» **Stored data entries**:
= Beginning of Section =

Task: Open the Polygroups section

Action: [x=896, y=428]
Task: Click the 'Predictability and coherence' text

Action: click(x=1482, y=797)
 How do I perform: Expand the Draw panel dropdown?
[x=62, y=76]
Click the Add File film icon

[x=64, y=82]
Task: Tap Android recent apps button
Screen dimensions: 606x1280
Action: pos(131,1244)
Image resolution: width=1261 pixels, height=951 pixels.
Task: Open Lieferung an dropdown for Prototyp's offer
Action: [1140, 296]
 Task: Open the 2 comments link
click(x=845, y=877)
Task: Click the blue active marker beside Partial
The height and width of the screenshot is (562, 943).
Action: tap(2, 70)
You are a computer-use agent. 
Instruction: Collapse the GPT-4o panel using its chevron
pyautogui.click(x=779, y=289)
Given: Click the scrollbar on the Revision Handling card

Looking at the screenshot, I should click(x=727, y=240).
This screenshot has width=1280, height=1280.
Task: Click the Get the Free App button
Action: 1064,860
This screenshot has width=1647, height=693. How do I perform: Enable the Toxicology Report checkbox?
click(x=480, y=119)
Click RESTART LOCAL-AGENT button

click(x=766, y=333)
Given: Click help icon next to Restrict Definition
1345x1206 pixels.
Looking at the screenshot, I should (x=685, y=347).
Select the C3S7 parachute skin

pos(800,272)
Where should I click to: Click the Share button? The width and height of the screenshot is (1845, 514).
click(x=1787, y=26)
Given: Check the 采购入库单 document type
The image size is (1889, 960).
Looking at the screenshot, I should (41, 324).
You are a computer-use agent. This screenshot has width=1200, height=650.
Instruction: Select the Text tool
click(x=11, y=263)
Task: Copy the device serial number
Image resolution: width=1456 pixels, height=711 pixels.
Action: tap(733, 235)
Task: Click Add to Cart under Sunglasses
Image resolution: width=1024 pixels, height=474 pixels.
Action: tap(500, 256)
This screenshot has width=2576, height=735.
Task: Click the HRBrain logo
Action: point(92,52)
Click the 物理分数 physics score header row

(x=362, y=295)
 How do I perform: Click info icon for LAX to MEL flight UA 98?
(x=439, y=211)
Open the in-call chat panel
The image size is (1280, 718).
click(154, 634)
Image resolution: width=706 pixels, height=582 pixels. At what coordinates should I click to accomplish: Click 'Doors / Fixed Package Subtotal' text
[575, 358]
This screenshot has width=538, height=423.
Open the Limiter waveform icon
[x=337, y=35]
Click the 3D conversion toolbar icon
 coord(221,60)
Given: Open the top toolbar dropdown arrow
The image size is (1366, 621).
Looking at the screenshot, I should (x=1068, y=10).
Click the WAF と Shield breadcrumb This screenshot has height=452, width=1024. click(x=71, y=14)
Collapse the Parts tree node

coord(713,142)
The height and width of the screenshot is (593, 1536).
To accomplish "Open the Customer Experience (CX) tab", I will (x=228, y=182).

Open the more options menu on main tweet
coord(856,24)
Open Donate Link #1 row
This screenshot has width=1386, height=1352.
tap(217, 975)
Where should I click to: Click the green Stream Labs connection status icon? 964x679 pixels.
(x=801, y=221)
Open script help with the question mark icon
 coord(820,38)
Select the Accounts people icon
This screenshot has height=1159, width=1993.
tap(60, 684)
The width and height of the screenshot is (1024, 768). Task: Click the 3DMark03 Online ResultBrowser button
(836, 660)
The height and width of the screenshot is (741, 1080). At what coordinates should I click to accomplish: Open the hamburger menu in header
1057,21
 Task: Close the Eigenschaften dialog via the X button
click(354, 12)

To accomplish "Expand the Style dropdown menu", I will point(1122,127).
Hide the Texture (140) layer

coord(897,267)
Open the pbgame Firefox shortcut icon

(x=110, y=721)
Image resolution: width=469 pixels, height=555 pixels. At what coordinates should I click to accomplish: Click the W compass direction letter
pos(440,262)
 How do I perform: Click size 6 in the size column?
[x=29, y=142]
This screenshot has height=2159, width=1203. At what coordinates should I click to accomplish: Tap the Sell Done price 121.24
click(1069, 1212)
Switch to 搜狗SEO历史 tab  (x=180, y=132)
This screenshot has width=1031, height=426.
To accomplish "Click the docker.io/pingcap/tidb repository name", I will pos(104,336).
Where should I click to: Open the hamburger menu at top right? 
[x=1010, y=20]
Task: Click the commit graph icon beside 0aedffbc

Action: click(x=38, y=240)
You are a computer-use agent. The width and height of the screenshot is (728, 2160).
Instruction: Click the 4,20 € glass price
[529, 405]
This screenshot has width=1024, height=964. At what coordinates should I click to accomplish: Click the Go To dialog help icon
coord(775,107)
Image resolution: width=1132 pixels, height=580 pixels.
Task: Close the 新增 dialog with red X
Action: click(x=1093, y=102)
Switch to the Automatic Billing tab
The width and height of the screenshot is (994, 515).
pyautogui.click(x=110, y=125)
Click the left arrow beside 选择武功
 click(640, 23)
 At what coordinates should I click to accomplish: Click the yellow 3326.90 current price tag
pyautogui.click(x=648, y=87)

= End of Section =

» **To do**: Word for word, restate the data above from its first line down to and including the line with "Task: Copy the device serial number".

» **Answer to this exercise**:
Task: Open the Polygroups section

Action: [x=896, y=428]
Task: Click the 'Predictability and coherence' text

Action: click(x=1482, y=797)
 How do I perform: Expand the Draw panel dropdown?
[x=62, y=76]
Click the Add File film icon

[x=64, y=82]
Task: Tap Android recent apps button
Screen dimensions: 606x1280
Action: pos(131,1244)
Image resolution: width=1261 pixels, height=951 pixels.
Task: Open Lieferung an dropdown for Prototyp's offer
Action: [1140, 296]
 Task: Open the 2 comments link
click(x=845, y=877)
Task: Click the blue active marker beside Partial
The height and width of the screenshot is (562, 943).
Action: tap(2, 70)
You are a computer-use agent. 
Instruction: Collapse the GPT-4o panel using its chevron
pyautogui.click(x=779, y=289)
Given: Click the scrollbar on the Revision Handling card

Looking at the screenshot, I should click(x=727, y=240).
This screenshot has width=1280, height=1280.
Task: Click the Get the Free App button
Action: 1064,860
This screenshot has width=1647, height=693. How do I perform: Enable the Toxicology Report checkbox?
click(x=480, y=119)
Click RESTART LOCAL-AGENT button

click(x=766, y=333)
Given: Click help icon next to Restrict Definition
1345x1206 pixels.
Looking at the screenshot, I should (x=685, y=347).
Select the C3S7 parachute skin

pos(800,272)
Where should I click to: Click the Share button? The width and height of the screenshot is (1845, 514).
click(x=1787, y=26)
Given: Check the 采购入库单 document type
The image size is (1889, 960).
Looking at the screenshot, I should (41, 324).
You are a computer-use agent. This screenshot has width=1200, height=650.
Instruction: Select the Text tool
click(x=11, y=263)
Task: Copy the device serial number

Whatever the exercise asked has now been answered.